La lombalgie chronique est un trouble fréquent, parfois vu avec une certaine « distanciation » par le médecin, mais vécu comme un handicap par le patient. Sa chronicité justifie un programme thérapeutique planifié.
La physiopathologie des lombalgies chroniques est mal comprise. Les modifications dégénératives des disques intervertébraux et des articulations interapophysaires postérieures, souvent incriminées, sont très fréquentes dans la population générale et ne sauraient être un déterminant pathogénique exclusif. Des modifications qualitatives et fonctionnelles des muscles paravertébraux et des facteurs de risque de chronicité d'ordre psychologique, socioprofessionnel et comportemental sont actuellement intégrés dans le modèle physiopathologique dit biopsychosocial de la maladie.
La lombalgie commune rend compte de 90 % des cas de lombalgie.

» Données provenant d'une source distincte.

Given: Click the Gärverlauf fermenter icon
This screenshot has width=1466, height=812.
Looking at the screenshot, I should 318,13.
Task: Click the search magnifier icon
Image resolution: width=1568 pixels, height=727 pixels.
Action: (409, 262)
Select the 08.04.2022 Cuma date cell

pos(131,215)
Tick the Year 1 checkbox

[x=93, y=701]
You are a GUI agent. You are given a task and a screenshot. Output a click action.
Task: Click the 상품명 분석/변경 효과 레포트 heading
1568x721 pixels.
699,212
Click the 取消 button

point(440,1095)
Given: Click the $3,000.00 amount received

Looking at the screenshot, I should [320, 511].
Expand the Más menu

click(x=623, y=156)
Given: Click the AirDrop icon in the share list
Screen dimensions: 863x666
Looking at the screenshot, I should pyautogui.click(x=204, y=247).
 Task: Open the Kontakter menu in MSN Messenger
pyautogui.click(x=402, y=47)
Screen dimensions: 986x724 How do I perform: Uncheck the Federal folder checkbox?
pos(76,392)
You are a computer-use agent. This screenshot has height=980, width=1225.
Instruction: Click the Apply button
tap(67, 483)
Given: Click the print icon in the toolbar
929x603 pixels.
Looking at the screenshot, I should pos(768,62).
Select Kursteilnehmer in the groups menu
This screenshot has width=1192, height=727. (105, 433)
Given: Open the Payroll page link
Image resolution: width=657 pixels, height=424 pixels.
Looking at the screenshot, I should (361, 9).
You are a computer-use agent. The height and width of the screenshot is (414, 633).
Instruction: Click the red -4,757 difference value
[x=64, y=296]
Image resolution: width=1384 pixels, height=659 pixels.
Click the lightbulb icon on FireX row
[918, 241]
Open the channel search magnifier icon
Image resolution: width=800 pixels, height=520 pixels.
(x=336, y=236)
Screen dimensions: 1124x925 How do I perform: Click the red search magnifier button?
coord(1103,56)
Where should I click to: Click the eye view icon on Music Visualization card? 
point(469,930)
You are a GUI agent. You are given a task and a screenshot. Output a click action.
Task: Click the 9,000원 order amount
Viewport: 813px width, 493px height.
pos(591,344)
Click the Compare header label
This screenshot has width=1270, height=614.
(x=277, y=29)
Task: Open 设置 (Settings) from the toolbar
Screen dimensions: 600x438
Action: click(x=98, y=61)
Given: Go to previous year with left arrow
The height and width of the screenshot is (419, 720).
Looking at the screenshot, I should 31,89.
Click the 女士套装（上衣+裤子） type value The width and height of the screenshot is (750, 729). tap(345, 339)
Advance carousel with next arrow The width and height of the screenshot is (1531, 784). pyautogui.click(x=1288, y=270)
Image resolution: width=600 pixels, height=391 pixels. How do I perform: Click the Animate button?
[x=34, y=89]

Il s'agit d'un problème de santé publique dans les pays industrialisés, où sa prévalence est de l'ordre de 80 %. Elle est l'un des motifs de consultation les plus fréquents en médecine générale. La lombalgie commune évolue vers la chronicité chez 10 % des patients qui en souffrent. En France, la lombalgie est à l'origine de 30 % des prescriptions de kinésithérapie faites en ville et de plus de 10 % des accidents du travail.
La lombalgie chronique peut altérer de manière significative la qualité de vie et conduire à une désinsertion socioprofessionnelle.